STATED EXERCISE:
Answer these from the Uganda blog entries below:
1. In what part of Uganda is Rakai?
2. What organization educates youth through games and sports?
3. About how long was the cab ride from the hotel to the Hurinet offices?

Wednesday, October 25, 2006

We're leaving for Rakai, an area in southern Uganda, very shortly. There we're each assigned a family to follow around for a few days. They live in dwellings somewhat like this one (w/o the front yard, I understand). Most of the group will be returning Sunday.

At this point, I may be traveling on to refugee camps near the Rwanda/Congo border to shoot with a colleague here for Right to Play, an organization educating the youth about aids, immunizations, and other concerns through games and sports. I went with Brian yesterday to shoot a group here in Kampala. Very eye-opening! However, shooting action isn't quite my forte, so I'm a bit hesitant about the project.

The Batwa Pygmies is a project I'm still hoping will come through. The videographer Brian (different from photo Brian above) will meet with them today and get the rest of the information for me since I will be away. If he is able to contact me with the final arrangements, then I may try to meet up with him instead.

Our first critique was last night. The work among our group is truly impressive! I feel privileged to be a part of such a thoughtful body of work.

I may not have internet contact for at least a week, so this will be my last post for awhile. I will take good notes, though, and fill you in when I return!

Tuesday, October 24, 2006

The ugly American is alive and well.

Tuesday things began to happen. I finally caught up with a group called the Human Rights Network-Uganda (HURINET_U), an umbrella NGO for human rights groups of various concerns. One of their groups works with the Batwa Pygmies and is in need of some photography and video to make their plight known to the world.

I went to the meeting with a video workshop participant named Brian. It was at Hurinet offices just outside of Kampala, about a 20 minute cab ride from the hotel. There we met with a human rights lawyer on internship from Zimbabwe (Rangoo), Muhammad (HURINET's national coordinator), and Patrick (their Advocacy, Info, and Research officer). It was a closed door meeting in Muhammad's office, quite formal as it turned out. These are African businessmen with serious work.

Considering a few harrowing moments, the meeting went well. The frustrating part was the lack of professionalism that came across on our part. Brian and I were just walking into the meeting when a call came that another video student would be joining us. Over half of the meeting had passed when the person arrived in a loud and disruptive manner. Immediately he/she (I'm just going to use the incorrect "they"!) began asking questions we had already covered. The Africans working with their underprivileged have come across as calm but intense when they speak of their country's issues. So the interruption was jarring to say the least.

Stored dataset items:
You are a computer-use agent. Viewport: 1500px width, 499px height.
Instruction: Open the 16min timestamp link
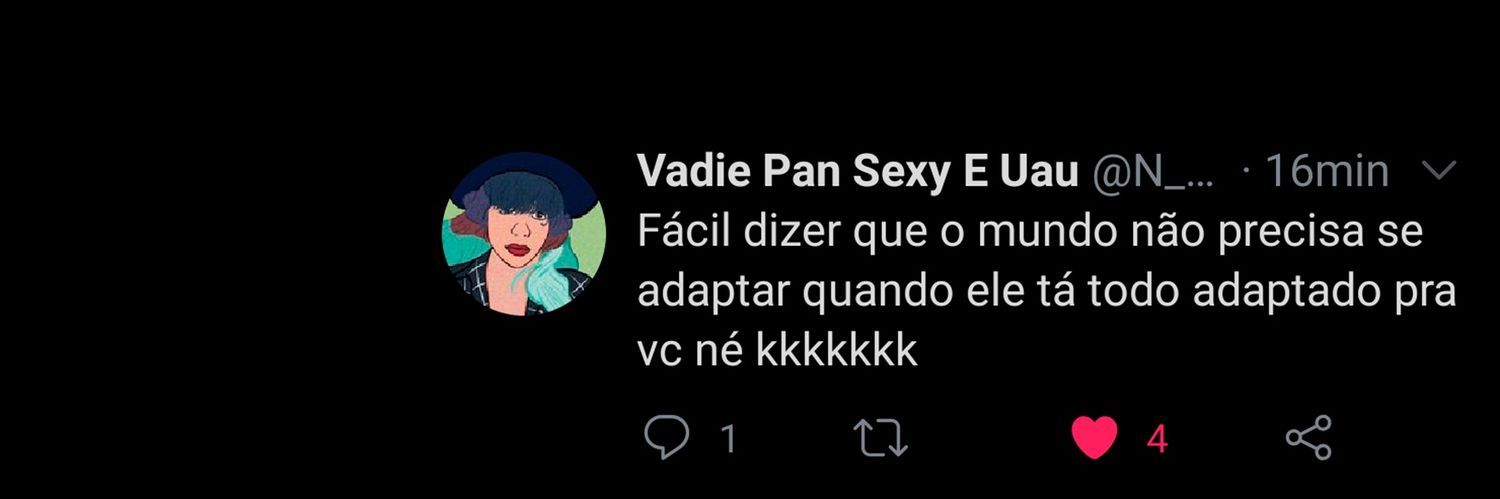(x=1327, y=173)
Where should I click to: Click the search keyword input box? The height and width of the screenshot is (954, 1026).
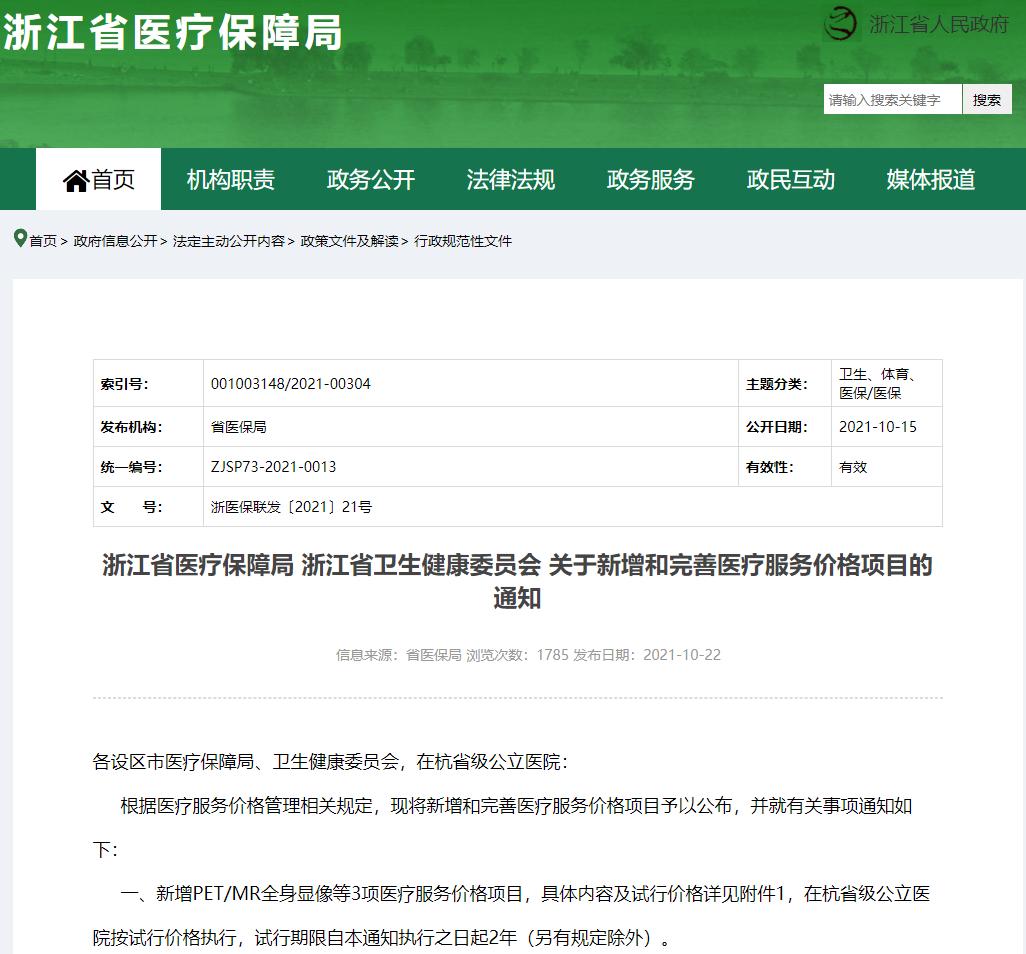[893, 98]
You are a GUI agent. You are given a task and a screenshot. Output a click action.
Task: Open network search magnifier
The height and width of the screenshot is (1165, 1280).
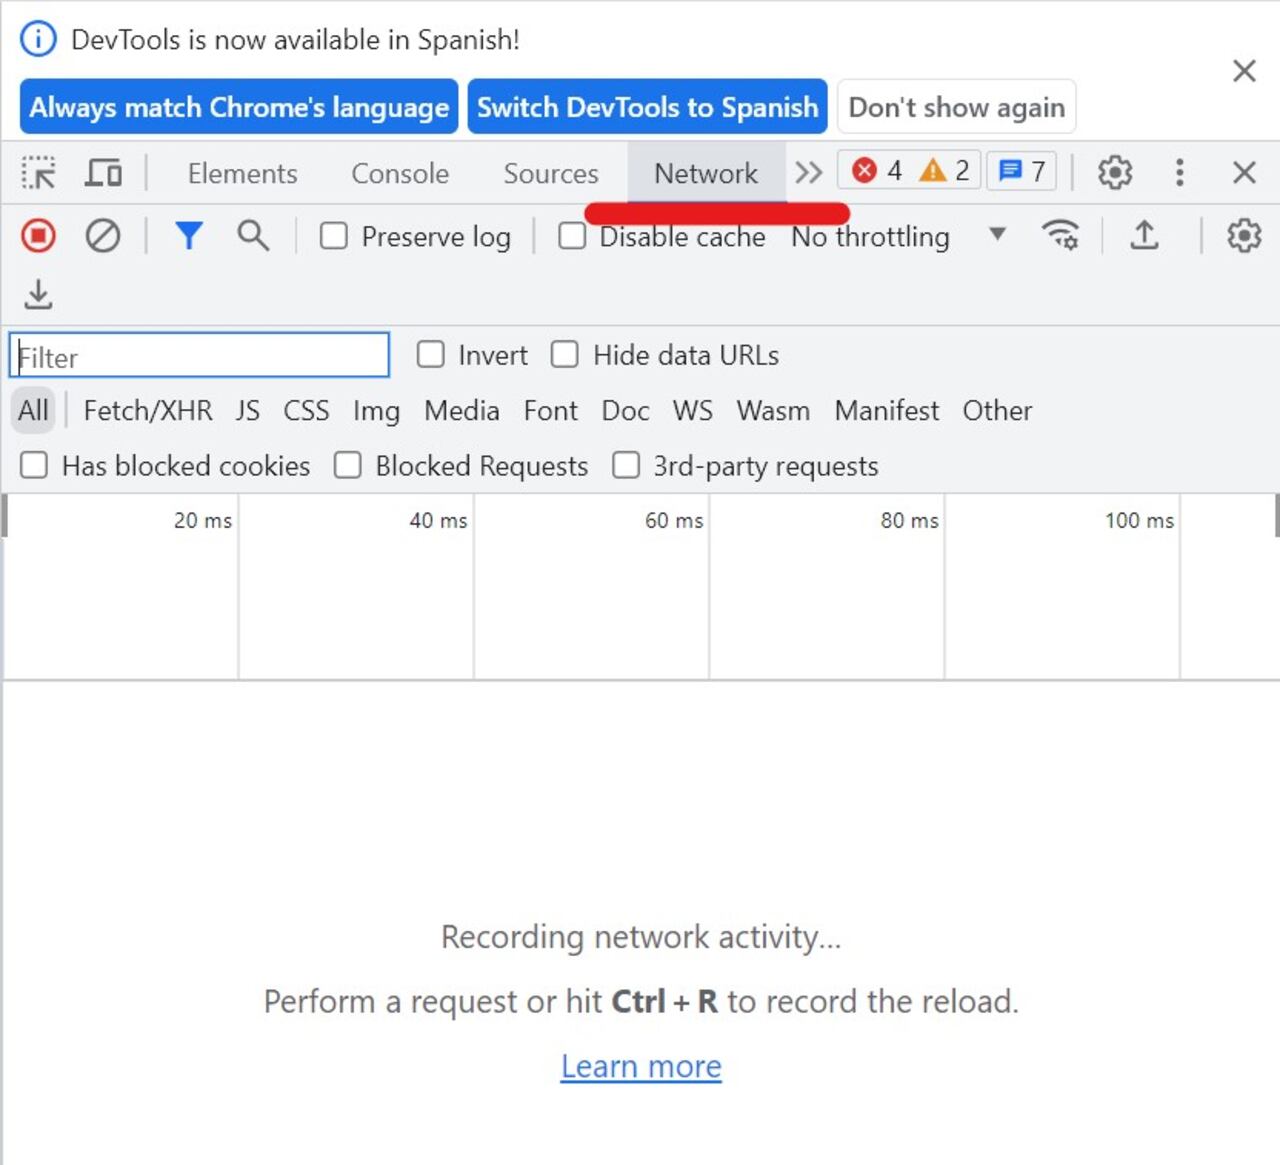pyautogui.click(x=253, y=236)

OUTPUT FOR THIS EXERCISE:
1. Southern Uganda.
2. Right to Play.
3. About 20 minutes.